Programmatic access provides the ability to imitate, through code, any interaction and experience exposed by traditional user interactions. UIA enables programmatic access through five components:

- The UIA tree facilitates navigation through the logical structure of the UI for accessibility and automation.
- UI Automation Elements are individual components in the UI.
- UI Automation Properties provide specific information about UI elements or the Control Pattern.
- UI Automation Control Patterns define a particular aspect of a control's functionality or feature; they can consist of property, method, event, and structure information.
- UI Automation Events provide a trigger to respond to changes and notifications in UIA information.

== Availability ==

UIA was initially available on Windows Vista and Windows Server 2008, and it was also made available to Windows XP and Windows Server 2003 as part of .NET Framework 3.0. It has been integrated with all subsequent Windows versions, up to and including Windows 7.
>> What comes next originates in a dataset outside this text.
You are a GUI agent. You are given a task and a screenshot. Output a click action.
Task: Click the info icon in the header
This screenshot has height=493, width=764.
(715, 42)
Besides Windows platforms, the Olive project (which is a set of add-on libraries for the Mono core aiming for the .NET Framework support) includes a subset of WPF (PresentationFramework and WindowsBase) and UI Automation.

Novell's Mono Accessibility project is an implementation of the UIA Provider and Client specifications targeted for the Mono framework. Additionally, the project provides a bridge to the Accessibility Toolkit (ATK) for Linux assistive technologies (ATs). Novell is also working on a bridge for UIA-based ATs to interact with applications that implement ATK.

== Related technology and interoperability ==

- Microsoft Active Accessibility (MSAA): UIA is the successor to MSAA. However, since there are still MSAA based applications in existence, bridges are used to allow communication between UIA and MSAA applications. So information can be shared between the two APIs, an MSAA-to-UIA Proxy and UIA-to-MSAA Bridge were developed. The former is a component that consumes MSAA information and makes it available through the UIA client API. The latter enables client applications using MSAA access applications that implement UIA.
- Accessible Rich Internet Applications (ARIA): The UIA AriaRole and AriaProperties properties can provide access to the ARIA attribute values corresponding to an HTML element (which can be exposed as an automation element by web browsers). General mapping from ARIA attributes to UIA is also available.
- Windows Automation API: Starting with Windows 7, Microsoft is packaging its accessibility technologies under a framework called Windows Automation API. Both MSAA and UIA will be part of this framework. For older versions of Windows see KB971513.
- Mono Accessibility Project: On November 7, 2007, Microsoft and Novell Inc., after completion of a year of their interoperability agreement, announced that they would be extending their agreement to include accessibility. Specifically, it was announced that Novell would develop an open source adapter allowing the UIA framework to work with existing Linux accessibility projects such as the Linux Accessibility Toolkit (ATK), which ships with SUSE Linux Enterprise Desktop, Red Hat Enterprise Linux and Ubuntu Linux. This would eventually make UIA cross-platform.